**研读文本**
+===+

CCSMCs 细胞按5×104个/孔接种96 孔板，共21 孔。将miR-133a-3p up 及down 慢病毒稀释液及A/P 增强液分别加入相应的孔中，使其感染复数（multiplicity of infection，MOI）分别为0、1、10 及100，转染12 h 后将病毒液弃掉，添加新鲜培养基，继续培养72 h，荧光显微镜下观察并拍照。对感染效率进行评估，明确CCSMCs 细胞的感染条件及合适MOI。

1.5 稳定转染细胞株筛选

CCSMCs 细胞按1×105个/孔接种6 孔板，培养24 h 待细胞汇合约30%时弃掉培养基，加入MOI 为10 的病毒液培养24 h，更换新鲜培养基继续培养72 h，荧光显微镜下观察到绿色荧光后，加入含2 μg·mL-1嘌呤霉素培养基继续培养，每天更换培养基，当细胞汇合度达90%时提取RNA，检测miR-133a-3p 的表达。

1.6 qRT-PCR 检测mir-133a-3p 的表达

实验设为miR-133a-3p 过表达组、miR-133a-3p 干扰组、阴性对照组和空白对照组，以不感染病毒作为空白对照，感染病毒空载体作为阴性对照。当细胞汇合度达90%时，收集6 孔板中的细胞，用Trizol 法提取细胞总RNA，DNase I 处理 去 除RNA 中 的DNA 污 染，然 后 用Nanodrop 2000 测定RNA 的浓度及纯度，分别用Mir-XTMmiRNA First-Strand Synthesis Kit，TB Green Advantage qPCR Premix 按照使用说明书合成miRNA 的第一链并进行qRT-PCR：95 ℃预变性10 s，95 ℃5 s，60 ℃20 s，共40 个循环。用2-ΔΔCT计算基因相对表达量，实验重复3 次。

1.7 统计学方法

数据采用GraphPad Prism 6 统计软件进行分析。计量资料以均数±标准差（±s）表示，组间比较采用方差分析，两两比较采用LSD-t 法。P≤0.05 为差异有统计学意义。

2 结果

2.1 原代大鼠CCSMCs 的分离培养及鉴定结果

采用改良组织块法原代培养CCSMCs，选取2月龄雄性SD 大鼠。原代培养第4 天，显微镜下可见少许CCSMCs 从组织块中爬出，形态呈梭形（图1A）。当细胞生长至融合后，细胞高低起伏，呈现平滑肌细胞典型的“峰-谷”样生长（图1B），α-SMA 免疫荧光鉴定：荧光显微镜下可见绿色荧光分布在胞核和胞浆中，阳性率达90%（图2）。

+===+

**所给材料**
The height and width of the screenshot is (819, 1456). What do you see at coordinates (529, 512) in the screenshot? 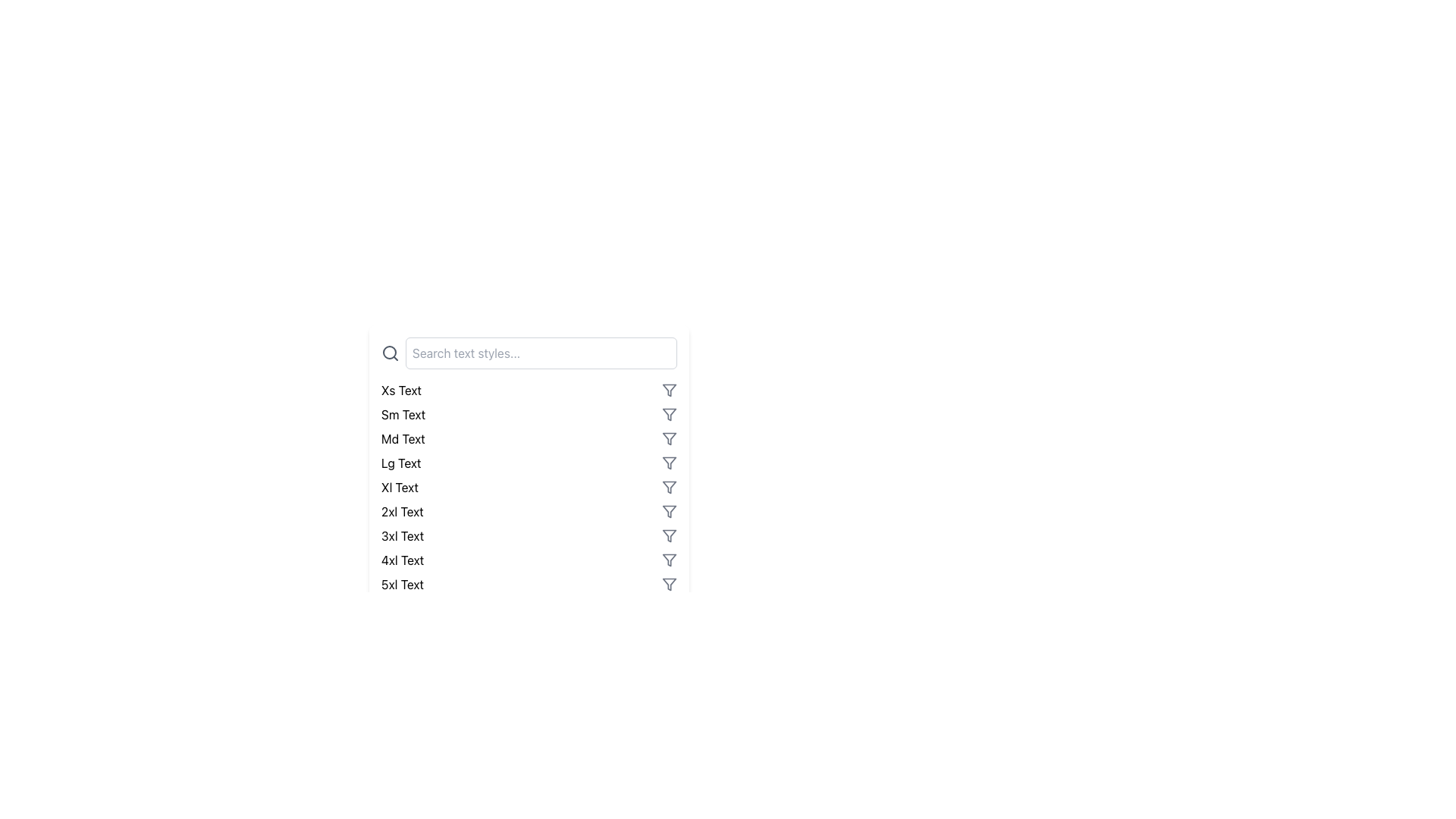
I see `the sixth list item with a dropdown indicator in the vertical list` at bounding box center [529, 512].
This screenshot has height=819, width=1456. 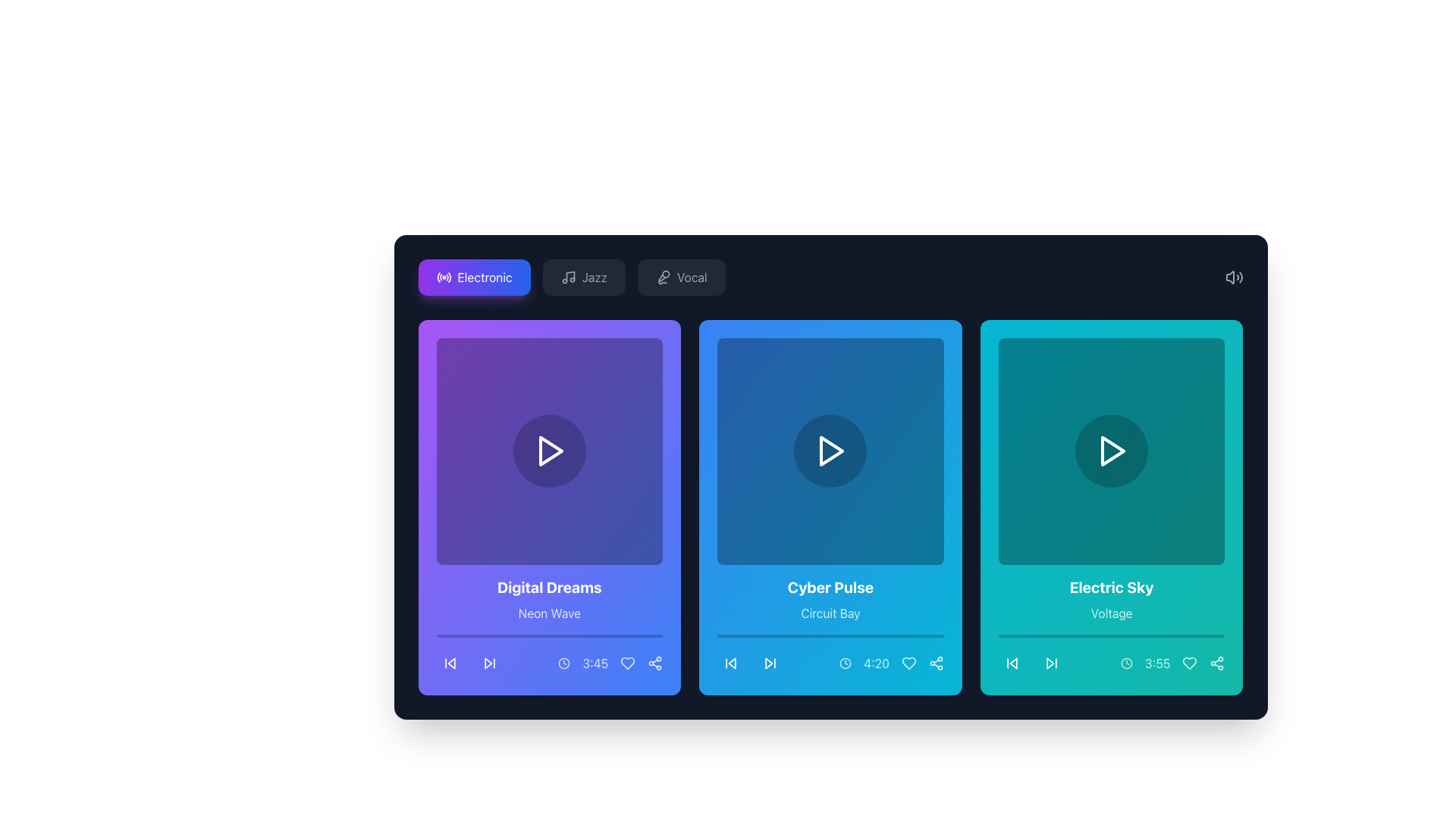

+===+

**任务说明**
从上方CCSMCs细胞实验文本的最后一句之后往下续写。

**本题答案**
图1 显微镜下原代培养的CCSMCs

图2 CCSMCs 免疫荧光鉴定（×200）

2.2 miR-133a-3p 慢病毒载体的构建及测序结果

miR-133a-3p 过表达及干扰慢病毒载体GV309 和GV280（图3A、B）。将鉴定出的阳性克隆转化子接种于适量含相应抗生素的LB 液体培养基中，37 ℃培养12～16 h，取适量菌液进行测序，并与miR-133a-3p 的反向互补序列进行比对分析。结果表明，测序结果与目标序列完全一致（图3C、D）。

图3 GV309 和GV280 载体结构及测序

2.3 慢病毒滴度测定

构建完成的miR-133a-3p 过表达慢病毒滴度为3×108TU·mL-1，miR-133a-3p 干扰慢病毒滴度为1×109TU·mL-1（图4）。

图4 慢病毒荧光法滴度测定（×100）

2.4 细胞转染和稳转株的筛选

miR-133a-3p 过表达及干扰慢病毒载体感染CCSMCs 细胞72 h 后，Polybrene 浓度为2 μg·mL-1时，转染效率最高，且效率>80%，筛选后得到目的细胞（图5、图6）。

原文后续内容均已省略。